派手にやり過ぎると厄介なのが出てきちゃいますから」
「厄介?」
「騎士団長です。近衛の。
えっと、陛下の同類です」
ああ。そういう……。
個人的な興味を引いちゃうわけか。
本来なら手を出すべきではない立場なのに。
「まさか剣で魔力壁を切り裂くとでも言うのか?」
「そのまさかです。
バターのようにスパスパと切っちゃいますよ。きっと」
「冗談だろう?」
「本当です」
勘弁してくれ……。
「騎士団長の剣は特別なのです」
「もしや神器か?」
「知っていたのですね。
パティが話しましたか」
「そう言えば極秘事項だったな」
「はい。ですから内緒ですよ♪
お姉ちゃんとの約束です♪」
「うむ。心しよう」
あれ? 神器の事って一部の人達しか知らないんだよね?
パティも前にそう言っていたし。
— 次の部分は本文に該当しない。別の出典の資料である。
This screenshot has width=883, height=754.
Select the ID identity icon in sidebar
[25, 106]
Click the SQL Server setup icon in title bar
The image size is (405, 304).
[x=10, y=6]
確か王族ですら全員は知らないって話しだ。後は精々専門の管理者達だと。
なら第三王子一行は知らないのか?
私のことを神器使いとは思ってない?
先程の想像は完全に的外れだったのだろうか。
実は普通に妖精王やべぇーと思っているのだろうか。
まあ、あんまり関係ないか。そこは別に。
どの道トリックがあるくらいには考えるだろうし。
誰かしら入れ知恵しているやつもいるかもだし。
他の王族達からしたら今は第三王子一派に色々試させて、こちらの手の内を十分に引き出させるのが得策だ。知恵の回る者程、事前の準備は万全に整えるだろう。
「レティは昼行灯でも演じているのか?」
「なんですそれ?」
これは惚けているのだろうか。
それともこの世界には存在しない言い回しなのだろうか。
「何故神器の事を知っているのだ?
神器と魔術は何か関係があるのか?」
「う~ん。その質問には答えない方が良い気がします」
不必要に知るべきではないと言う事か。
極秘事項だものな。そういう事もあるだろう。
「まあいい。頼りにしてるぞ。お姉ちゃん」
「えへへ~♪
よくわかりませんがデレてくれるなら歓迎で~す♪」
デレデレなのはレティの方だろうに。
私の魔力、やっぱヤバいな。
スノウはよく大人しくしていられるものだ。
もう少し要望が無いか聞いてやるか。
ミカゲも見ているからあまり妙な事は出来んが。
出来る限りの望みは叶えてやるとしよう。勿論レティのも。
私は飴をたっぷり支給する方針なのだ。
うちはホワイトな職場を目指しているのでな。